■ 必做任务:
A) 请将谈商场长镜头的影评中从“影片前半段就有一场戏,整场戏”到“伊始,让人无法小觑这部作品。”的部分一字不差地重复一遍。
B) 接续谈商场长镜头的影评，从其最后一句之后往下写。

■ 分析文本:
......
影片前半段就有一场戏,整场戏由一个让人印象深刻的长镜头构成。一个女孩在商场里遇见主人公左坤(周游饰),并询问他要不要配合做一个问卷。隔着商场中庭的远景镜头追踪他们进入电梯。透过观景电梯的玻璃,观众看见他们进行了简单的关于个人信息的对话。女孩问:“电话号码?”左坤说:“你手机里不是有嘛?”我们因此可以推测出两人可能先前就相熟。简短的问卷结束,女孩离开、进入隔壁的电梯,左坤则停留在原本的轿厢内。随后左坤的电梯上行,女孩的电梯下行,镜头顺着电梯往下拍摄到商场舞台上的表演——那是女孩的工作场所,而女孩加入了礼仪小姐的队列。
这是一场非常丰富而流畅的戏,能看出调度经过了深思熟虑,且不仅仅是在炫技。优秀的电影创作者知道不只是要用台词讲故事,这场戏就是利用了整个商场的空间讲故事,讲这两个人的生存状况和两人之间的关系。在恰到好处的氛围下,即使台词非常精简,这种关系也是不言自明的。这场戏被安排在影片伊始,让人无法小觑这部作品。
......
■ 记录摘录:
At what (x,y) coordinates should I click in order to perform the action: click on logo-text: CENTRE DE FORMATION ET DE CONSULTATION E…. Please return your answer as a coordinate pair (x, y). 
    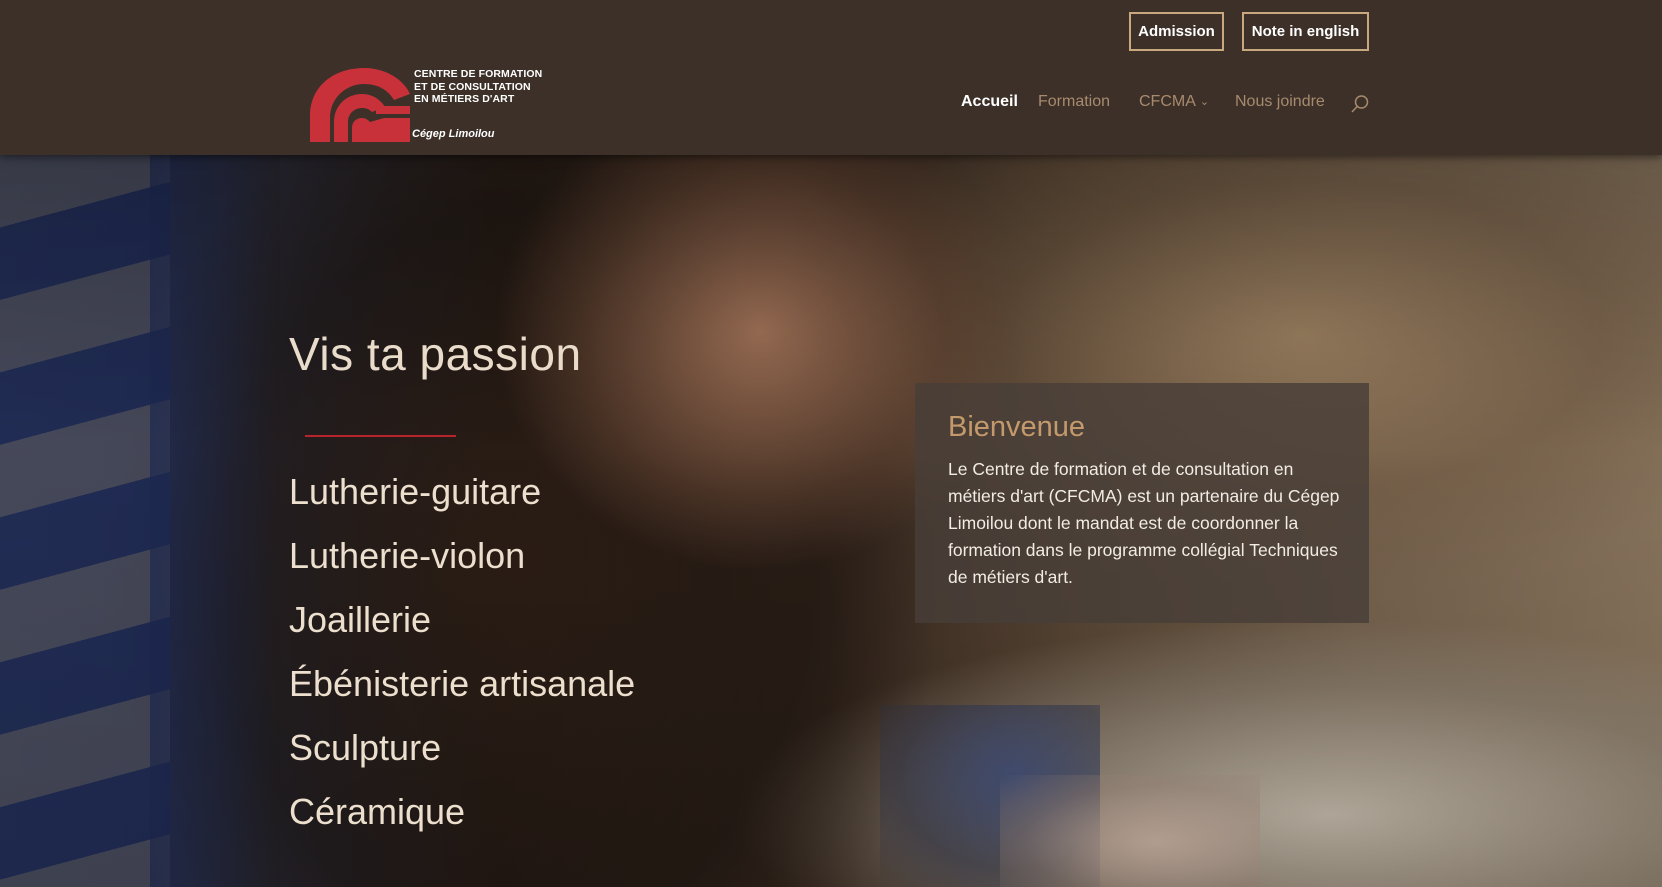
    Looking at the image, I should click on (478, 86).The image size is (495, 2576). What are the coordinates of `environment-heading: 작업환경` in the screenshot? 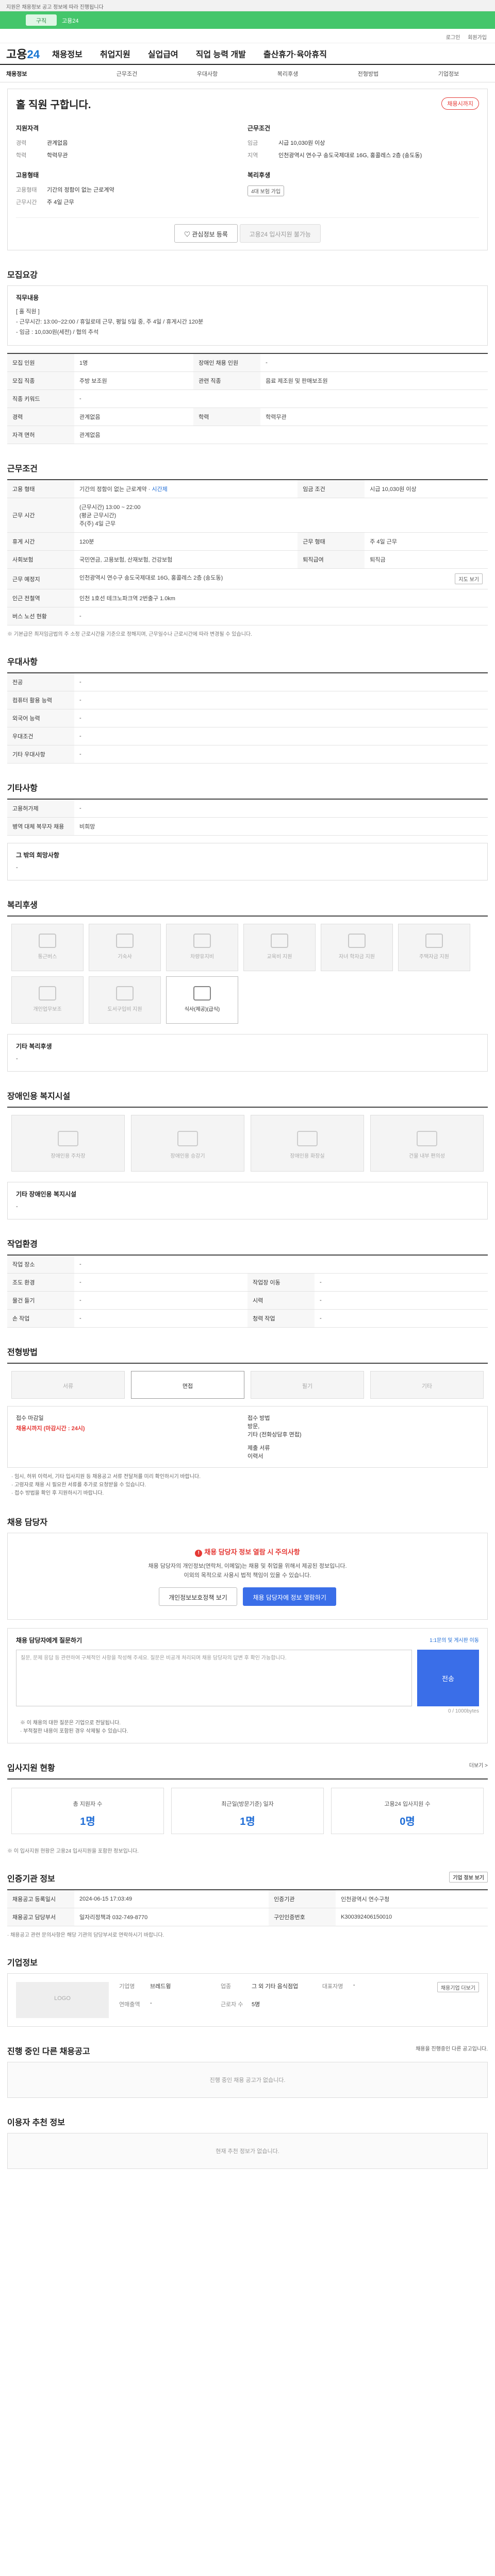 It's located at (23, 1244).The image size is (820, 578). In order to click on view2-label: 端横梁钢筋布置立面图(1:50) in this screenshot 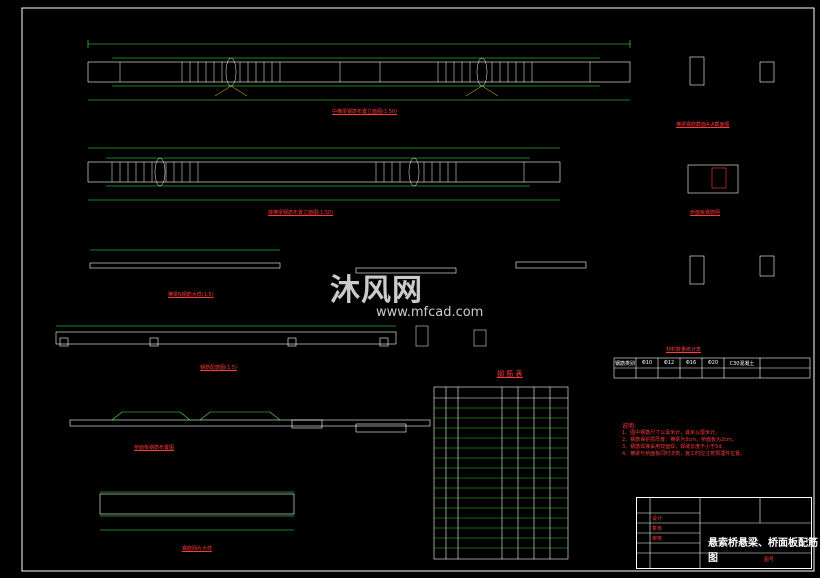, I will do `click(301, 213)`.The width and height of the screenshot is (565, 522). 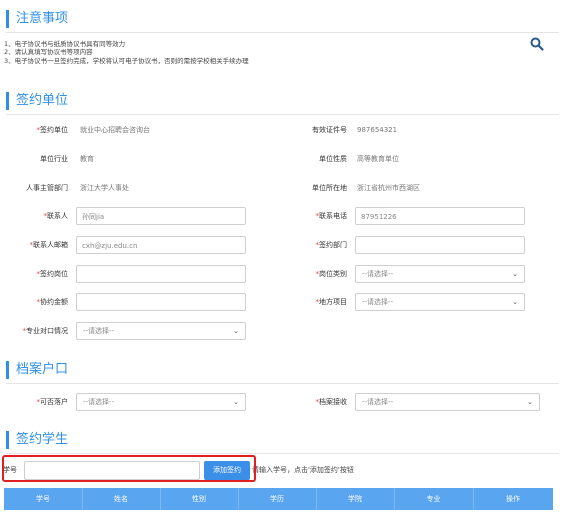 What do you see at coordinates (330, 188) in the screenshot?
I see `location-label: 单位所在地` at bounding box center [330, 188].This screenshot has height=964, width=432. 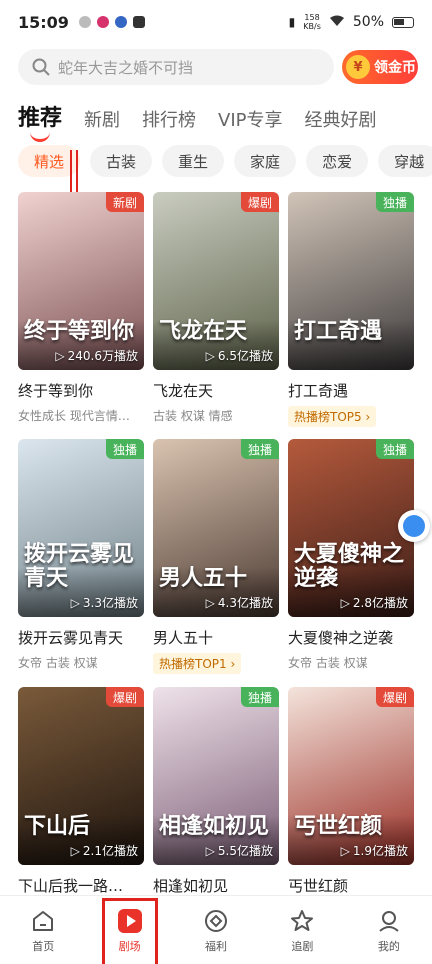 I want to click on status-bar: 15:09 ▮ 158 KB/s 50%, so click(x=216, y=22).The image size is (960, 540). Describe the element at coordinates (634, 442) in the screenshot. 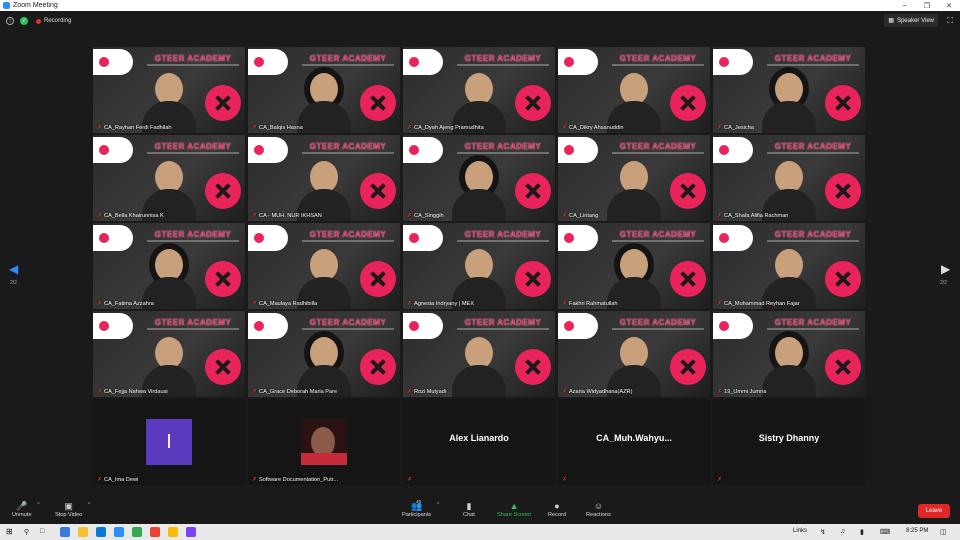

I see `participant-tile: CA_Muh.Wahyu... ✗` at that location. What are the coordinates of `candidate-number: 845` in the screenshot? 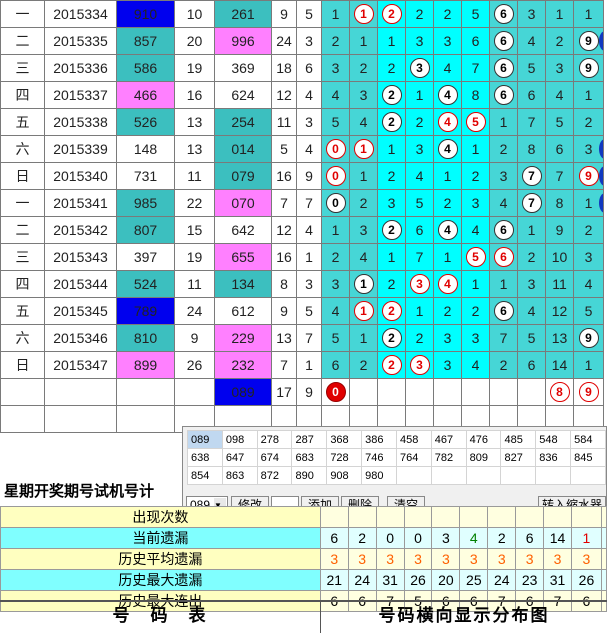 It's located at (588, 458).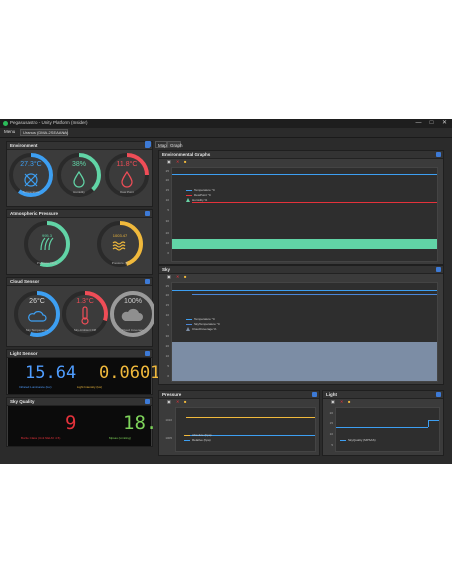  What do you see at coordinates (90, 387) in the screenshot?
I see `light-intensity-label: Light Intensity (lux)` at bounding box center [90, 387].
......
■ 已解问题:
A)
影片前半段就有一场戏,整场戏由一个让人印象深刻的长镜头构成。一个女孩在商场里遇见主人公左坤(周游饰),并询问他要不要配合做一个问卷。隔着商场中庭的远景镜头追踪他们进入电梯。透过观景电梯的玻璃,观众看见他们进行了简单的关于个人信息的对话。女孩问:“电话号码?”左坤说:“你手机里不是有嘛?”我们因此可以推测出两人可能先前就相熟。简短的问卷结束,女孩离开、进入隔壁的电梯,左坤则停留在原本的轿厢内。随后左坤的电梯上行,女孩的电梯下行,镜头顺着电梯往下拍摄到商场舞台上的表演——那是女孩的工作场所,而女孩加入了礼仪小姐的队列。
这是一场非常丰富而流畅的戏,能看出调度经过了深思熟虑,且不仅仅是在炫技。优秀的电影创作者知道不只是要用台词讲故事,这场戏就是利用了整个商场的空间讲故事,讲这两个人的生存状况和两人之间的关系。在恰到好处的氛围下,即使台词非常精简,这种关系也是不言自明的。这场戏被安排在影片伊始,让人无法小觑这部作品。

B)
从《野马分鬃》看,新人导演魏书钧挺喜欢使用大景别和长镜头,但不是为了渲染宏大的氛围,而更像是让观众遥远地窥探。同时录音允许那些遥远的对话传进我们的耳朵里。有时,他更尝试让主人公撤退出长镜头,或者说,让长镜头停留在其他角色的空间里。比如说在游乐场,左坤在中场休息时拿着录音杆离开了,但镜头没有关闭,还在拍摄导演阿明(王小木饰)拙劣地搭讪女主角依琳(赵多娜饰)。在蒙古包前,镜头也持续记录着导演、村长、童童之间两两发生的对话。这些人在镜头里进进出出,构成一个饱满的时空,也多少稀释了一点半自传色彩的青春片中往往满溢的、对主人公——或者说自我——的过分关注。
电影《野马分鬃》剧照。
平心而论,《野马分鬃》不是一部闷死人的闷片,前提是你对观影抱有一定的耐心。影片里偶尔出现的黑色幽默,如同不温不火的粥里偶尔冒出的几个泡泡。这种幽默的底色其实是真实,是有些伧俗的真实。左坤的女友芝芝(郑英辰饰)也是即将毕业的大学生,她的副业是个礼仪小姐。于是她工作场所经常土味且尴尬得让人联想到贾樟柯《天注定》或《世界》里的空间。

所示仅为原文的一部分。